Academic & Law Serials


Indian Journal of Social Research Vol.56 (2) (Mar - Apr, 2015) (309-317)


Uma Ballolli1, Usha Malagi2, B Kasturba3
1Ph.D Scholar, 2Professor, 3Professor
Department of Food Science and Nutrition, College of Rural Home Science
University of Agricultural Sciences, Dharwad, Karnataka - 580005

K V Ashalatha
Associate Professor, Department of Agricultural Statistics
University of Agricultural Sciences, Dharwad, Karnataka - 580005


Obesity is a growing public health problem in both developed and developing countries. The aim of this study was to estimate the prevalence of overall obesity determined by body mass index (BMI) and abdominal obesity identified by waist to hip ratio (WHR) and waist to height ratio (WHtR), in adolescents attending high school in rural and urban settings of Dharwad, Karnataka, India. A total sample of 1000 (rural girls-245, rural boys-255, urban girls-177 and urban boys-323) adolescents age ranged between 13 to16 years were selected randomly from different high schools of urban and rural Dharwad. Height, weight, waist circumference and hip circumference of the subjects were measured and BMI, WHR and WHtR were calculated. Overweight and obesity were defined according to WHO, 2007 classifications for adolescents. WHR>0.80 for girls and >0.95 for boys and WHtR ≥ 0.50 were categorised as abdominal obesity. Prevalence rate of overweight was 1.65 per cent in girls and 1.21 per cent in boys. Whereas, obesity was 2.76 per cent in boys and 0.94 per cent in girls based on BMI. But when classified based on waist to hip ratio (WHR) and waist to height ratio (WHtR), girls (55.45% and 9.00 %, respectively) had higher percentage of abdominal obesity than boys ( 6.05 % and 5.53 % , respectively). In conclusion, Overall obesity is substantially prevalent in boys and abdominal obesity in girls. Findings emphasize the importance of establishing community–based interventions in order to prevent the development of adolescent obesity and its complications in adulthood.

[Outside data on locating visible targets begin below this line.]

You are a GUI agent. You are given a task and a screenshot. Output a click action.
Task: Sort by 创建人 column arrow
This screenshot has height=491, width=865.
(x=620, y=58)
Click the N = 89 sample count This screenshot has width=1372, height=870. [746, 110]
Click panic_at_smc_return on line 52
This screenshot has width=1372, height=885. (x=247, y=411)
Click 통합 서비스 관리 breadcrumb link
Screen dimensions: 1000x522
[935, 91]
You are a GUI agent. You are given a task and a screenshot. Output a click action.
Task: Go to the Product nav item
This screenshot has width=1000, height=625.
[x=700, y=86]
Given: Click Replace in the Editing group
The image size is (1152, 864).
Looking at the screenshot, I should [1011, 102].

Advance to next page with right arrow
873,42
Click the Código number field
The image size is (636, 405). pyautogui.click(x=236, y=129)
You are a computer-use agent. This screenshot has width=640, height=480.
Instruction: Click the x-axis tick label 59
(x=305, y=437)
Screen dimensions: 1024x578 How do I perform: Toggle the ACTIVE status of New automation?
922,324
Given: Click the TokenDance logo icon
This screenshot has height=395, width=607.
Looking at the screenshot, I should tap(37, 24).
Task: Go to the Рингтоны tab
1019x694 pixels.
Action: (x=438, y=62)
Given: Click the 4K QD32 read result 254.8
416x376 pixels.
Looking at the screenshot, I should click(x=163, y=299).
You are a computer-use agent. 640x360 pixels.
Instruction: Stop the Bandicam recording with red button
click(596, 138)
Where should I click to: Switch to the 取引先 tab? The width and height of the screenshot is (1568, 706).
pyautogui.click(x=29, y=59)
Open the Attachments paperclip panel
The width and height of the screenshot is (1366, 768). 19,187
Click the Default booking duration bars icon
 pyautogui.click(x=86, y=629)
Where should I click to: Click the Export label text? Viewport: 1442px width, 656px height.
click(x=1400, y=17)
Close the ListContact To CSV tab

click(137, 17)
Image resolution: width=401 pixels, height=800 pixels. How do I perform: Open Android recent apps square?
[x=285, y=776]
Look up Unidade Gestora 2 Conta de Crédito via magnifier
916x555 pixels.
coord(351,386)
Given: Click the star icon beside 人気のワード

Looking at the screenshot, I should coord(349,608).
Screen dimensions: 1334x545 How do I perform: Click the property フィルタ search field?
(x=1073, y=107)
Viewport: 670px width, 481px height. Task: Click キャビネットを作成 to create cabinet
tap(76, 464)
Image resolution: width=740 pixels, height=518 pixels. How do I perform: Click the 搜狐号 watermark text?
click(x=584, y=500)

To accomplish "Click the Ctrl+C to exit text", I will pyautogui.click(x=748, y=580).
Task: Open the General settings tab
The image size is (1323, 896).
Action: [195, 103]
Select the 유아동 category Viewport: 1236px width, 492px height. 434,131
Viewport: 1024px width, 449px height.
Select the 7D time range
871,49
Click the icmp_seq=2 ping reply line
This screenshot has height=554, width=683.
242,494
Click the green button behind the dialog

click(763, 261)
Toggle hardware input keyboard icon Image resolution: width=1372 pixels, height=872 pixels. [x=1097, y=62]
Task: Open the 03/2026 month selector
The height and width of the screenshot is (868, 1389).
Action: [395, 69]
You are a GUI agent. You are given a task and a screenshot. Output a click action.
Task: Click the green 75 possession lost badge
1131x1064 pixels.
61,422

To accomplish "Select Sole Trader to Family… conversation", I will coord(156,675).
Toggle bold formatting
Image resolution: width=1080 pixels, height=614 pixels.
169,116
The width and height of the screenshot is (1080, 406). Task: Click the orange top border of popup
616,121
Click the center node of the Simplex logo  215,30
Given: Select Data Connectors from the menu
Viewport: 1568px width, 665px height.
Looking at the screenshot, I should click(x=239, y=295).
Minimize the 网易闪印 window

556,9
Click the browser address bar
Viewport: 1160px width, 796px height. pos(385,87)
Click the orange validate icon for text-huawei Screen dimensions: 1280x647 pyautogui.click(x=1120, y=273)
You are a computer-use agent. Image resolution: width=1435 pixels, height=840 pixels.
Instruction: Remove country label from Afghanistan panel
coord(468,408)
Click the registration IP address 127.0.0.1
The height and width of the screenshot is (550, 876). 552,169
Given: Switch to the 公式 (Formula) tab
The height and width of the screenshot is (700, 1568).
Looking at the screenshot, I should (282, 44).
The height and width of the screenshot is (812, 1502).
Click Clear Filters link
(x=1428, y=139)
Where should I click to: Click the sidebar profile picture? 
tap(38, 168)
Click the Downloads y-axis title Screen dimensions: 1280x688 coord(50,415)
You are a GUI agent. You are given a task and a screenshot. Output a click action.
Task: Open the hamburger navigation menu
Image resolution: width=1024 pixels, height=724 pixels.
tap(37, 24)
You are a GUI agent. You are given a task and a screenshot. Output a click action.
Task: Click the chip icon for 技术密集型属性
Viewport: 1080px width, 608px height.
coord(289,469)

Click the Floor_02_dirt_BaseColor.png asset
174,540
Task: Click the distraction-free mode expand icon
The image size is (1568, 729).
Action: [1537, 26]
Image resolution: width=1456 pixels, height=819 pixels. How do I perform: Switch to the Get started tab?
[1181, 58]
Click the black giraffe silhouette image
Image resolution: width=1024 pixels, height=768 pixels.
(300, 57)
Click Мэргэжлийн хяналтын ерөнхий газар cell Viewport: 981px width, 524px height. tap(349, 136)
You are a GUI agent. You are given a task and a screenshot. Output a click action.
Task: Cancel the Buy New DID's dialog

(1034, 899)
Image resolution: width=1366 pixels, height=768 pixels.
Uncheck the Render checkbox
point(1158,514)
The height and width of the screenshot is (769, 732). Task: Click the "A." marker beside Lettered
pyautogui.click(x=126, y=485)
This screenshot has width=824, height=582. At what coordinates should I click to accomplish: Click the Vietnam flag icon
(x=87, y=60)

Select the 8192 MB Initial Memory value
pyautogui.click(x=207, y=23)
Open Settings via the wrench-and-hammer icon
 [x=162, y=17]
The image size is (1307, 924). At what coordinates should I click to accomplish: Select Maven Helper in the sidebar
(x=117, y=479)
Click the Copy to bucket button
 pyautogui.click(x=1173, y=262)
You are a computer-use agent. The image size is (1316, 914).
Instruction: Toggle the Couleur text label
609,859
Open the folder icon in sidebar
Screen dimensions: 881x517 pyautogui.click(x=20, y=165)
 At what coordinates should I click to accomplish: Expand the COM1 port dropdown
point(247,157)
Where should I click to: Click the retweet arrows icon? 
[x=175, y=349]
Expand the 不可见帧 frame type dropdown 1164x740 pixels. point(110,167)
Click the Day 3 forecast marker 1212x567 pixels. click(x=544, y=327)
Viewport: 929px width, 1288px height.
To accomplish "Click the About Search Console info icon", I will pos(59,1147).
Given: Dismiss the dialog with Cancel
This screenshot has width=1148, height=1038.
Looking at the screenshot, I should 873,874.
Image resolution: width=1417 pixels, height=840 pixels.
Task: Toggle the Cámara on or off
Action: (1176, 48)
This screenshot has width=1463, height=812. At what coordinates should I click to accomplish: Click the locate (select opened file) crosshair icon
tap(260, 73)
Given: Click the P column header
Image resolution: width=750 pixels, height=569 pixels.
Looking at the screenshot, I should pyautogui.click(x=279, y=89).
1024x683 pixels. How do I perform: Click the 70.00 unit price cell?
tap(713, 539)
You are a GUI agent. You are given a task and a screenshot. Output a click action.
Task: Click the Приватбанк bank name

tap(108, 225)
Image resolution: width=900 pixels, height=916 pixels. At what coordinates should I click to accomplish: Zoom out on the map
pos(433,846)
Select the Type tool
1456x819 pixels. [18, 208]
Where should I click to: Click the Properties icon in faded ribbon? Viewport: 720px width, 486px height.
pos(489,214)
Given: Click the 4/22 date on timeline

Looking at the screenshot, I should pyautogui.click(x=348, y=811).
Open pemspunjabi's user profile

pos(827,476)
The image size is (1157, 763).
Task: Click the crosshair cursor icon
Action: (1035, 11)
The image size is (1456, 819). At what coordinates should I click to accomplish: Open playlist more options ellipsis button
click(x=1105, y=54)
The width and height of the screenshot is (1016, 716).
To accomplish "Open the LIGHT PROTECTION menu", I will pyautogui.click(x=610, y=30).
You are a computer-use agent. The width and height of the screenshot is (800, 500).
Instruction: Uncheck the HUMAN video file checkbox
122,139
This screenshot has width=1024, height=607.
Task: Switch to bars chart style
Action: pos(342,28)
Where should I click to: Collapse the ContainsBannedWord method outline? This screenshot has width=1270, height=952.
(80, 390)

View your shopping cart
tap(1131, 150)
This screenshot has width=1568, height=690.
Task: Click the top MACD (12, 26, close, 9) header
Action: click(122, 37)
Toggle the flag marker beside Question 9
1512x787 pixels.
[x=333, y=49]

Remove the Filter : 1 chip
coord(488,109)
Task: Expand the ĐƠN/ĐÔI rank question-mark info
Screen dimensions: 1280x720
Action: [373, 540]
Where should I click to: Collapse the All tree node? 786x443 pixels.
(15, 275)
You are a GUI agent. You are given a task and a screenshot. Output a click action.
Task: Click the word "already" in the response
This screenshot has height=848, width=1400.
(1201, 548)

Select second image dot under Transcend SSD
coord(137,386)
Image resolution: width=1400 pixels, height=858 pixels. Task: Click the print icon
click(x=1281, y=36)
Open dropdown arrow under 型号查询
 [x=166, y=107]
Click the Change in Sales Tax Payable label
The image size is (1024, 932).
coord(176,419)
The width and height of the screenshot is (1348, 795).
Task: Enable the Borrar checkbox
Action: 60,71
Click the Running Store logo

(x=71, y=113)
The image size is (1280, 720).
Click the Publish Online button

Key words: Adolescents, obesity, overweight, BMI, WHR, WHtR.


Childhood obesity is one of the most serious public health challenges of the 21st century. The problem is global and is steadily affecting many low and middle income countries. The prevalence has increased in alarming rate. World Health Organization estimated globally in 2011, more than 42 million children were overweight. Close to 35 million of these are living in developing countries. The calculated global prevalence of overweight (including obesity) in children age 5 to 17 years is 10 per cent and the prevalence varies from 4.50 per cent (China) to 45 per cent (Greece) in various parts of the world (Anonymous, 2013). In India the prevalence of adolescents obesity increased significantly from 9.8 per cent in 2006 to 11.7 per cent in 2009 (Gupta et al., 2011). In Karnataka (Davanagere), the prevalence of overweight was 6.5 per cent and obesity was 1.1 per cent among 13 to 16 year old adolescents (Subraya, 2011). In Dharwad, the prevalence of overweight was higher in urban adolescents (3.69%) compared to rural (2.19%, Jayashree, 2001).